# BRIEF:
Output exactly, please, the lines of the records below from the one containing "Task: Open the 图表 tab" through the final line.

# MATERIAL SUPPLIED:
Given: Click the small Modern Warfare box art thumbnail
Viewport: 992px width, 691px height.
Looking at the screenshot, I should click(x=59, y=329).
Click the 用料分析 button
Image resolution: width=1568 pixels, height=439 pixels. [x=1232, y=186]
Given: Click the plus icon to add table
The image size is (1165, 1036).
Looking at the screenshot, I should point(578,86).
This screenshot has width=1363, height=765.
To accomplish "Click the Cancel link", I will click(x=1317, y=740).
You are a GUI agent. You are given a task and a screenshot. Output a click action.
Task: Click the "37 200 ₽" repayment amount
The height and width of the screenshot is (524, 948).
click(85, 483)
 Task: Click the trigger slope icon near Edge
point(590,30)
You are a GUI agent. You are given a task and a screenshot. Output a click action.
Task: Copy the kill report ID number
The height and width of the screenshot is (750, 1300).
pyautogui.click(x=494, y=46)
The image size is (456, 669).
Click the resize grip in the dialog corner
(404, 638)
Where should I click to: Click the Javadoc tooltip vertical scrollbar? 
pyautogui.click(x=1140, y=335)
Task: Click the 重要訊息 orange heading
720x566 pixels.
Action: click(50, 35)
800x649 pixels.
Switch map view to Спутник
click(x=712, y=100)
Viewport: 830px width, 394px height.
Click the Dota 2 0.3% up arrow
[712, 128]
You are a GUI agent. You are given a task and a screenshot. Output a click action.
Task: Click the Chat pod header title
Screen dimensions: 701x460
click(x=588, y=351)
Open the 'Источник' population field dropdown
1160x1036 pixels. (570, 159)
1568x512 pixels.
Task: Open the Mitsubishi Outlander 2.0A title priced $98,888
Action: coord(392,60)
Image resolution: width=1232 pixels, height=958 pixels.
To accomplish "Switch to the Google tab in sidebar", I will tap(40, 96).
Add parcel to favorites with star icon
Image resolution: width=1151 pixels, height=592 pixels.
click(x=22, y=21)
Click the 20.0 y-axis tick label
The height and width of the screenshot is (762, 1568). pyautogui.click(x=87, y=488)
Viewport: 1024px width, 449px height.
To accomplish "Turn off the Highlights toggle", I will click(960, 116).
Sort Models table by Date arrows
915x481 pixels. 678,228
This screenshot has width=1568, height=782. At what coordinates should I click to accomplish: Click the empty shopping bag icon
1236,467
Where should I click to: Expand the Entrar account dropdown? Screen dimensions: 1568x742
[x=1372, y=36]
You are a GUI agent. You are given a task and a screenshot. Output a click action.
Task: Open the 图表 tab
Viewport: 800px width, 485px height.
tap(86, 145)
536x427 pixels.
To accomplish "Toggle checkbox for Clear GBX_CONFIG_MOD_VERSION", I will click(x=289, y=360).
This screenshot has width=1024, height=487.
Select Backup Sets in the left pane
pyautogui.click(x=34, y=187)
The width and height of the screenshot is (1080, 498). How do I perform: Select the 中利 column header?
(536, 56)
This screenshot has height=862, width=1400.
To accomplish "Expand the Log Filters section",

# RESPONSE:
Task: Open the 图表 tab
Viewport: 800px width, 485px height.
tap(86, 145)
536x427 pixels.
To accomplish "Toggle checkbox for Clear GBX_CONFIG_MOD_VERSION", I will click(x=289, y=360).
This screenshot has width=1024, height=487.
Select Backup Sets in the left pane
pyautogui.click(x=34, y=187)
The width and height of the screenshot is (1080, 498). How do I perform: Select the 中利 column header?
(536, 56)
This screenshot has height=862, width=1400.
To accomplish "Expand the Log Filters section",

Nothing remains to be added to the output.